Ese ha sido el principal objetivo de un nuevo estudio publicado en la revista JAMA Cardiology, según ha afirmado su autor principal, Eric Secemsky, investigador de Cardiología del Massachusetts General Hospital, quien ha explicado las razones que motivaron el estudio. Dicha investigación ha identificado que la isquemia cardiaca y la isquemia cerebral se producían con más frecuencia que los episodios hemorrágicos entre los 12 y los 33 meses posteriores a la colocación de un estent.

Los pacientes con estents, u otro tipo de procedimientos diseñados para abrir las arterias coronarias obstruidas, están en riesgo permanente de padecer isquemia recurrente, ya sea a través de la progresión de la enfermedad cardiovascular subyacente o de la coagulación que se desarrolla dentro del estent.

El uso de aspirinas y otros fármacos antiplaquetarios se ha convertido en una práctica habitual, pero los ensayos recientes también han demostrado que la reducción continua de la terapia dual antiplaquetaria (a pesar de isquemia recurrente) se asocia con un mayor riesgo de sangrado cuando el tratamiento se prolonga durante más de un año.

Desempatar los resultados

Este estudio, incorporó a más de 25.600 pacientes que recibieron, durante un año, tanto aspirinas como otro tipo de fármacos antiplaquetarios de tipo tienopiridina (como clopidogrel o prasugrel) tras la colocación de estents. Los participantes que habían seguido el protocolo marcado por el estudio y que no tenían episodios cardiovasculares graves o sangrado en el primer año, continuaron con la terapia dual o con placebo durante otros 18 meses.

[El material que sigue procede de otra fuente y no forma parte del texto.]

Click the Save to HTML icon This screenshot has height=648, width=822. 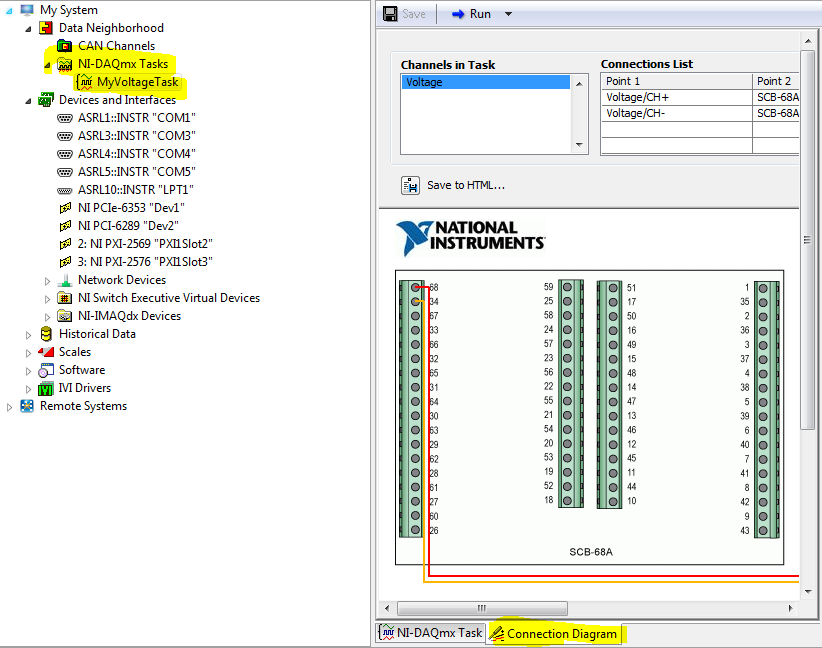coord(410,185)
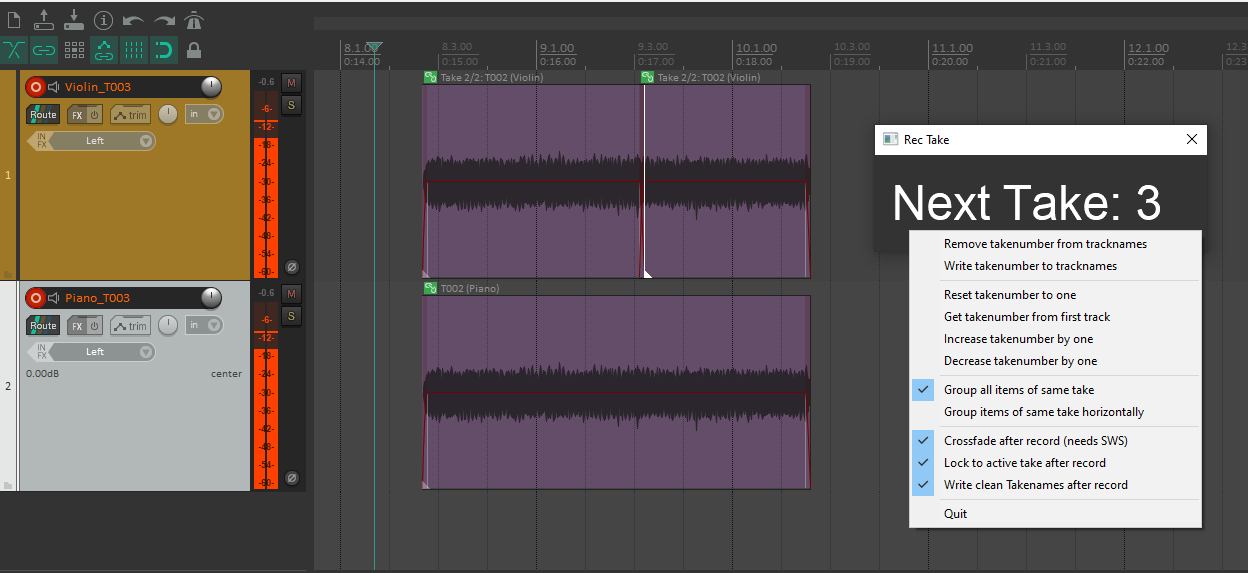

En comparación con aquellos que solo tomaron aspirina durante un año, la terapia antiplaquetaria dual durante 30 meses redujo un 1,6% en los eventos cardiovasculares y cerebrovasculares graves (muerte, infarto de miocardio, accidente cerebrovascular o coágulos de sangre dentro del estent) y aumentó un 0,9% los eventos hemorrágicos graves, algunos de las cuales intervenían en el sangrado intracerebral o fuera del cerebro.  

El estudio evaluó la frecuencia con la que los pacientes fallecían después de cualquier evento isquémico o hemorrágico y el tiempo que el riesgo de muerte continuaba después de este tipo de eventos. Durante los 21 meses, el 11% de los 478 individuos que experimentó un evento isquémico murió, lo que representaba una incidencia del 0,5% de mortalidad después de tales eventos entre los más de 11.600 participantes con doble terapia antiplaquetaria al final del primer año.

De los 232 participantes que experimentaron un episodio de sangrado, el 18% murió, aunque las tasas de mortalidad más altas entre las personas con hemorragias se compensaron con una menor incidencia de este tipo de eventos. La mortalidad tras un episodio hemorrágico fue del 0,3% entre todos los participantes asignados al azar.

Pulsa para ver la imagen a tamaño completo

Individualizar el tratamiento

Las muertes por eventos hemorrágicos fueron, generalmente, a los 30 días de dicha hemorragia, mientras que la mortalidad tras sufrir un accidente cerebrovascular isquémico o una coagulación dentro del estent fue poco tiempo después del evento. Según indican los investigadores, el aumento del riesgo de muerte por infarto de miocardio continuó durante el resto del periodo de estudio.

En general, tener cualquier tipo de evento aumentaba el riesgo de mortalidad: 18 veces más tras una hemorragia y 13 veces más tras cualquier evento isquémico. Ante estos resultados, los investigadores consideran necesario “ser más cuidados al prescribir cualquier tratamiento antiplaquetario”, según explican los investigadores en un comunicado de prensa.

“Nuestros esfuerzos ahora deben centrarse en individualizar el tratamiento e identificar a aquellos pacientes que tienen más riesgo de desarrollar isquemia con el menor riesgo de tener una hemorragia”, afirma Secemsky.